Merck does not intend to present testimony from Dr. Gruber suggesting that Secrest has glucocorticoid-induced osteoporosis, and therefore Secrest's Daubert motion is granted on his ground.

Merck opposes Secrest's motion with respect to Dr. Gruber's ability to present testimony about the causal relationship between Fosamax and ONJ. Although it is true that a "scientist . . . is not permitted to be the mouthpiece of a scientist in a different specialty," Dura Automotive Systems, 285 F.3d at 614, the Court has previously noted that specialization in oral or maxillofacial surgery is not the only way to become familiar with issues relating to the treatment of bone diseases. Therefore, Dr. Gruber may express his opinion about the causal relationship between Fosamax and ONJ so long as he bases this opinion on his experience as a rheumatologist.

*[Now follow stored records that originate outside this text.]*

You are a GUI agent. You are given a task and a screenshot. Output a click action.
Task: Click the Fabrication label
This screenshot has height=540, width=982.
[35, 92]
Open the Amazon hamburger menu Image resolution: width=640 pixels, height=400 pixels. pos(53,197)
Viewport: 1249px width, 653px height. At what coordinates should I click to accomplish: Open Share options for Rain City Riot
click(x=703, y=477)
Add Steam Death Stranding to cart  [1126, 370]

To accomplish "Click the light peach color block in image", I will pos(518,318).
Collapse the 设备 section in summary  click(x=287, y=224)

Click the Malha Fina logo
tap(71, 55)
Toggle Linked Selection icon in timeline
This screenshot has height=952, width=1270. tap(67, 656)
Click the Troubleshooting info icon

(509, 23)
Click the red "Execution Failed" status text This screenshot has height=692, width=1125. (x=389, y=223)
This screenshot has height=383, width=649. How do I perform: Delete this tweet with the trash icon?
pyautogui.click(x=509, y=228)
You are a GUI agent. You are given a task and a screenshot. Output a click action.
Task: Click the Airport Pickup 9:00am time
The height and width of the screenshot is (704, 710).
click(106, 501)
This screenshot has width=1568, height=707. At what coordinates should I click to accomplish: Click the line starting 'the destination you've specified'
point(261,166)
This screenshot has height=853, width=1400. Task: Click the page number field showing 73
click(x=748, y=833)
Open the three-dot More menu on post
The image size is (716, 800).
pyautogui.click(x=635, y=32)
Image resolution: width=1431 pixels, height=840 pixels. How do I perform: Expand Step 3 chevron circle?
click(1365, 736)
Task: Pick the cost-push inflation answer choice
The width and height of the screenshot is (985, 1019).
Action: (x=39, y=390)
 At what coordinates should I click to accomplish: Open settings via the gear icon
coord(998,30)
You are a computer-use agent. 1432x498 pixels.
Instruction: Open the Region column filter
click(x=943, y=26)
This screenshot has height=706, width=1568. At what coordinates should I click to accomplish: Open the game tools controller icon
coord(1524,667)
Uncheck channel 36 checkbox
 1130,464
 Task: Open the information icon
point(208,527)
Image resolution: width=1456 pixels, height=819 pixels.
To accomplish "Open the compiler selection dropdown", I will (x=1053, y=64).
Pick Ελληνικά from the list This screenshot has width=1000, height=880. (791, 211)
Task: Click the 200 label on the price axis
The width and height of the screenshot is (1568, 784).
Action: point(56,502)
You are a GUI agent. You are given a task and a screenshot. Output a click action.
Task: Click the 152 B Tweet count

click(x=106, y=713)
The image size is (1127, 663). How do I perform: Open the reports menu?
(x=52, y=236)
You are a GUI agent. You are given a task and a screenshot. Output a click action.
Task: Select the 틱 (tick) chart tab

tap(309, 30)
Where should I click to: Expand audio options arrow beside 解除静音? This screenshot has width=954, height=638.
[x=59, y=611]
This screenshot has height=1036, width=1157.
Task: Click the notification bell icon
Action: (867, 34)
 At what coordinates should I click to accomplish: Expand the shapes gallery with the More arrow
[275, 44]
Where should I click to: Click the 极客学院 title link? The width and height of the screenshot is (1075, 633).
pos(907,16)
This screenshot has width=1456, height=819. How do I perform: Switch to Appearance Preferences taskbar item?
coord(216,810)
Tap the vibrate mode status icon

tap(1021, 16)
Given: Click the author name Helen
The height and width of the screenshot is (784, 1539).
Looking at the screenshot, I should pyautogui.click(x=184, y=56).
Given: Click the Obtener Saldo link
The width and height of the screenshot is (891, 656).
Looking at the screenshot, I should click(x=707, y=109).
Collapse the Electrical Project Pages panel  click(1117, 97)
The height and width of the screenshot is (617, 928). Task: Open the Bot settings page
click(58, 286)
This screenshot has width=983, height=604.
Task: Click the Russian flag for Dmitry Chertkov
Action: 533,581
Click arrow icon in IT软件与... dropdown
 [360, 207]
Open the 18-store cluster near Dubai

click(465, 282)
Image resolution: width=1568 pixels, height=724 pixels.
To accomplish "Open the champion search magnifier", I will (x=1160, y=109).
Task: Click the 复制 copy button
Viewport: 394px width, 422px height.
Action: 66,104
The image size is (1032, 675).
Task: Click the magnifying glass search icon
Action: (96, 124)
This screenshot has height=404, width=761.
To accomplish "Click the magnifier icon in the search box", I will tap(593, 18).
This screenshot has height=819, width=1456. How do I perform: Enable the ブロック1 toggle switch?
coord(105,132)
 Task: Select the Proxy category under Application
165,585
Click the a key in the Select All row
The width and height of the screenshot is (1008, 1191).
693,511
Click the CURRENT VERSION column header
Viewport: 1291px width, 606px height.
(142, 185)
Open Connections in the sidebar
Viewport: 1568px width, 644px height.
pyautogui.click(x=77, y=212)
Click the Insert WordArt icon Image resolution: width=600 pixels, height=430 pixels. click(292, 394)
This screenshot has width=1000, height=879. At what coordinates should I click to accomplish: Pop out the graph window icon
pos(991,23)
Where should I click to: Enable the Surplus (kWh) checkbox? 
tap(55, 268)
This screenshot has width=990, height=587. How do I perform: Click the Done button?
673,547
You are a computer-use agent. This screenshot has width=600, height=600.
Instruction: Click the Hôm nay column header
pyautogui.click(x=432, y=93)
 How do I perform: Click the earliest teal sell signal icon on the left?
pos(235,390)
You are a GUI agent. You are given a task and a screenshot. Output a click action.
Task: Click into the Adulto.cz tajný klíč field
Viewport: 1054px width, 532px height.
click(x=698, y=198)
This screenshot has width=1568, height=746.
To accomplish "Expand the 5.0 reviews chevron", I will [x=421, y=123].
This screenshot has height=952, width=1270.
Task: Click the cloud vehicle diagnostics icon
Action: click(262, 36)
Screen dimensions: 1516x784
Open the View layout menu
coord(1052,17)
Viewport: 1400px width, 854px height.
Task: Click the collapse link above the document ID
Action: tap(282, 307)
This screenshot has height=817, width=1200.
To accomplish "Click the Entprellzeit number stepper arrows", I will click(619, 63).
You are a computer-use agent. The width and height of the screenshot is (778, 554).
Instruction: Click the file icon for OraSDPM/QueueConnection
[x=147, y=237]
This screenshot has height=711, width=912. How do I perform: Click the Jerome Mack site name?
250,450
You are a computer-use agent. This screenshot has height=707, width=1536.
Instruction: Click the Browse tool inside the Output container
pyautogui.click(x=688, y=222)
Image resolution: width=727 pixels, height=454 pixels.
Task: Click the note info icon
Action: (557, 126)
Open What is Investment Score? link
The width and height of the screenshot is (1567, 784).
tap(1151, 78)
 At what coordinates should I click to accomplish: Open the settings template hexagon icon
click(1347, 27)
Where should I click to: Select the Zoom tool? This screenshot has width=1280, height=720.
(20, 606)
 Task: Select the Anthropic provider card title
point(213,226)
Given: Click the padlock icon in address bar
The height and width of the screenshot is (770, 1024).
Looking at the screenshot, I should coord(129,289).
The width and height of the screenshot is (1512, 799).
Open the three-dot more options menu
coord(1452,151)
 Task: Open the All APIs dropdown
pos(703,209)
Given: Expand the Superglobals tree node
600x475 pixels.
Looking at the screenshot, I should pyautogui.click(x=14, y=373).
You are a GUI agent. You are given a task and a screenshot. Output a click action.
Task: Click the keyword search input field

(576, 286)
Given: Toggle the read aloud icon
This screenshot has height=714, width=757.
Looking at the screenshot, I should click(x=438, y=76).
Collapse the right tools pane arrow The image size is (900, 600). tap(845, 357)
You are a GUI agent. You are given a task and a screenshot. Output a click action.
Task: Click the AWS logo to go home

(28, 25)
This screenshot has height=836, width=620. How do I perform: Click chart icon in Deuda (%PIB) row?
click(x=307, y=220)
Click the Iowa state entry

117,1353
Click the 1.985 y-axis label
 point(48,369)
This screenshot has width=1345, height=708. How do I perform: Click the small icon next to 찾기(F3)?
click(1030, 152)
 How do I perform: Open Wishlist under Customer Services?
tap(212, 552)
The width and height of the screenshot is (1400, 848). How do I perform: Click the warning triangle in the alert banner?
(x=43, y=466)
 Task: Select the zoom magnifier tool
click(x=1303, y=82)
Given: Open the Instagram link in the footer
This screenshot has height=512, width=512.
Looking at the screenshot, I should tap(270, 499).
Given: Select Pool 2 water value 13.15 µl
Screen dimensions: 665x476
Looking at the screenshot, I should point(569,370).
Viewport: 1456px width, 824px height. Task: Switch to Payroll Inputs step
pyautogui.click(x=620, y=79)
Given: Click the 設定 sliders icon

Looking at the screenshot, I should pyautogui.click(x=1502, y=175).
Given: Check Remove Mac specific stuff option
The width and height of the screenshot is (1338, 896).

Finally, Plaintiff argues that, because Dr. Gruber was unable to confirm that patients were "censored out" of the clinical trials during his deposition, his opinion lacks a sufficient factual basis. In opposing Secrest's Daubert motion to preclude Dr. Gruber from testifying about the exclusion of certain patients from Fosamax clinical trials, Merck identifies two factual bases for Dr. Gruber's understanding that high-risk patients were "censored out" of the clinical trials: (1) a 2009 article by E. Seeman, published in Osteoporosis International; and (2) the FIT protocol, which Merck contends was not shown to Dr. Gruber at his deposition. These documents provide a sufficient basis for Dr. Gruber's opinion that censoring of patients over time caused apparent reductions in efficacy after 36 months because medical doctors and scientists have, in fact, regularly relied on similar journal publications and trial protocols when assessing the results of studies during the course of the Fosamax MDL. Therefore, given these factual bases, Dr. Gruber's testimony on this topic will be helpful to the jury.

III. Discussion of Merck's Motion for Summary Judgment

Merck moves for summary judgment with respect to all claims because Plaintiff has failed to present adequate evidence that Fosamax caused Linda Secrest's injuries. Merck also moves for summary judgment with respect to Plaintiff's failure to warn, fraudulent misrepresentation, breach of warranty, and punitive damages claims on various other grounds.

A. Legal Standard

Summary judgment is appropriate where "the movant shows that there is no genuine dispute as to any material fact and the movant is entitled to judgment as a matter of law." Fed.R.Civ.P. 56(a). A dispute is "genuine" if, on the evidence relevant to that dispute, "a reasonable jury could return a verdict for the nonmoving party." Anderson v. Liberty Lobby, Inc., 477 U.S. 242, 248 (1986). A fact is "material" if it "might affect the outcome of the suit under the governing law." Id.

In determining whether there is a genuine issue of material fact, "courts must resolve all ambiguities, and credit all factual inferences that could rationally be drawn, in favor of the party opposing summary judgment." Roe v. City of Waterbury, 542 F.3d 31, 35 (2d Cir. 2008). A district court is not, however, required to engage in speculation on behalf of the non-moving party. "The movant has the burden of showing that there is no genuine issue of fact, but the plaintiff is not thereby relieved of his own burden of producing in turn evidence that would support a jury verdict. Rule 56[(c)(1)] . . . provides that a party opposing a properly supported motion for summary judgment may not rest upon mere allegation or denials of his pleading, but must set forth specific facts showing that there is a genuine issue for trial." Liberty Lobby, 477 U.S. at 256.

B. Specific Causation Issue

Merck claims entitlement to summary judgment on all of Secrest's claims because she has failed to offer admissible expert testimony that Fosamax proximately caused her ONJ. This argument relies on the assumption that the testimony of both Drs. Marciano and Marx would be precluded through Merck's Daubert motion. However, because the Court has denied Merck's Daubert motion with respect to specific causation testimony from Dr. Marx, there is a genuine dispute of fact on the issue of specific or proximate causation, and the Court denies Merck's motion for summary judgment on these grounds.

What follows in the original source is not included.